American Telephone and Telegraph Co. wants to cash in on the lucrative video games business by making it possible for people to play against one another over the phone lines.

While no plans have been set, sources within AT&T say there is "a high probability" that a "telegames" service will be test-marketed before the end of the year.

"The idea is to retrofit existing game terminals with inexpensive modems," says Bell Lab's Hal Alles, director of the computer technology research group. A modem is a device that allows computers to "talk" with each other over the phone lines. These modems, says Alles, "should retail on the order of $50. People would own both the modem and the various games cartridges."

These games cartridges would be specially designed for competitive play. For example, Alles's group has adapted an Atari dogfight-in-space game, Star Raiders, which is normally played against a machine. Each player pilots his own ship in combat and can watch both ships maneuvering against each other on the screen.

Alles says that inter-city chess, bridge or poker competitions would be equally possible. In fact, his group is developing a modem that would allow people to talk with each other while they played. "Just like kibbitzing at the bridge table," says Alles.

"We're looking at a host of opportunities for using the phone network," says Mo Lamb, a marketing studies director for Bell's local operating companies.

"Telegames is just one possibility." However, says Lamb, "it does represent significant revenue potential."

Alles pointed out that revenues from video arcade games from 1982 exceeded $5.2 billion while revenues from local telephone service was $6.2 billion. "By 1990," Alles claims, "revenues from telegames-like service could be greater than those from voice."

However, Bell's Lamb says no revenue projections for telegames have been done at this time.

The problems in introducing telegames seem more organizational than technological.
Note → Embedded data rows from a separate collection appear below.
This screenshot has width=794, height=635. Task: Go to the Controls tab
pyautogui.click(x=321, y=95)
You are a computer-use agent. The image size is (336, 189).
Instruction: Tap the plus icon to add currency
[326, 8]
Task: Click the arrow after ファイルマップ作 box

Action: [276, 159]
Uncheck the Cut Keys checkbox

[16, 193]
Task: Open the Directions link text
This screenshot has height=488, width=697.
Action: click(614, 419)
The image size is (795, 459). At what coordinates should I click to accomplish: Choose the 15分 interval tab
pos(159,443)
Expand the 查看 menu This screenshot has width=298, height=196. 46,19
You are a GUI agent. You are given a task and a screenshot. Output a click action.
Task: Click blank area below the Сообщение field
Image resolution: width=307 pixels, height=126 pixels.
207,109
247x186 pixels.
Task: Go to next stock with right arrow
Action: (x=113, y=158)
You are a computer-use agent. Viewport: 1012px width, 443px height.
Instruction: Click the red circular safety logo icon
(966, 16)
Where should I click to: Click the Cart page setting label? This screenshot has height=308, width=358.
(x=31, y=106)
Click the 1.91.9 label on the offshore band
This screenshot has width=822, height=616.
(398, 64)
A federal court decision that ended the mammoth AT&T antitrust litigation will create seven new regional telephone companies next January out of the 22 local companies in the old Bell System. The decision appears to bar the seven operating companies from directly owning a telegame service or any other advanced information service. According to Lamb, representatives of the regional operating companies are negotiating with several top videogame companies to "codevelop" the telegames concept, using ideas developed at Bell Labs.

"We see a great potential market in telegames," says William Newport, executive vice president for operations and marketing at the Washington-based mid-Atlantic regional operating company. "It looks to be substantial, we are very actively looking at it."

However, Newport says his operating group has not yet reached a decision on whether to market telegames.

Several personal computer networks--most notably, The Source in McLean and CompuServe in Columbus, Ohio--already offer community video games via the phone lines. Control Video Corp., also in McLean, plans to market low-cost modems for the Atari games unit in an effort to create its own games network.

Atari reportedly will soon introduce a video games telephone called Falcon. However, the entry of the phone company into the video games business could create a new mass market for video games that communicate.

"But remember," says Alles of Bell Labs, "it isn't just for video games but for social games. This is a vehicle for socialization, not just entertainment."